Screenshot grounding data
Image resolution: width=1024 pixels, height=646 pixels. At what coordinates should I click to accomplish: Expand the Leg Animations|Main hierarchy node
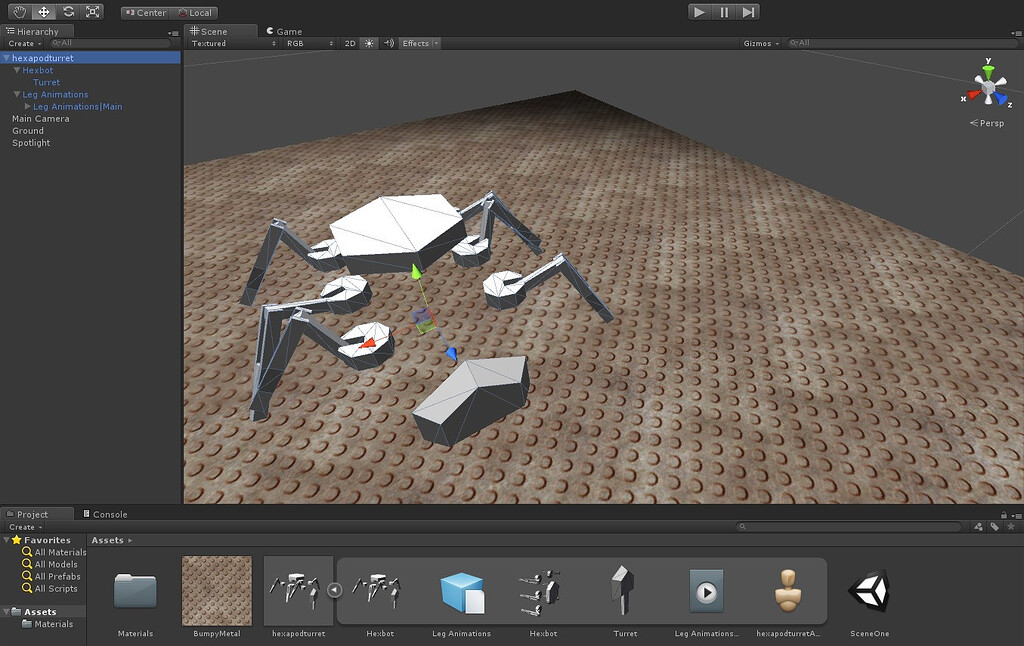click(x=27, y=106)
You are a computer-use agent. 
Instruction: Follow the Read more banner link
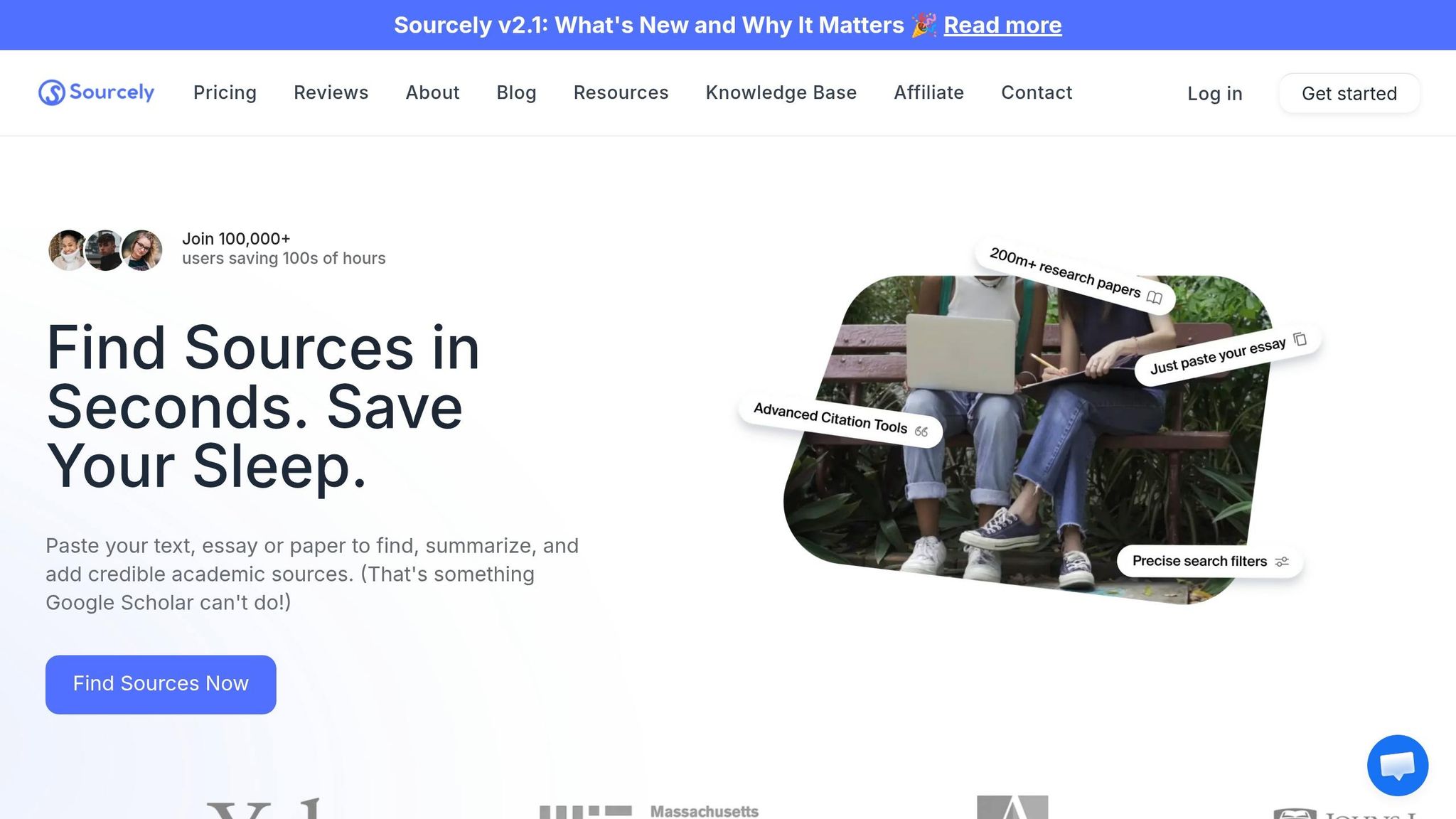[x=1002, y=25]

— Work item —
Repeat the data exactly, excluding the pictures.

— Solution to the problem —
Image resolution: width=1024 pixels, height=646 pixels. At what coordinates should I click to accomplish: Expand the Leg Animations|Main hierarchy node
click(x=27, y=106)
You are a computer-use agent. 
Instruction: Follow the Read more banner link
[x=1002, y=25]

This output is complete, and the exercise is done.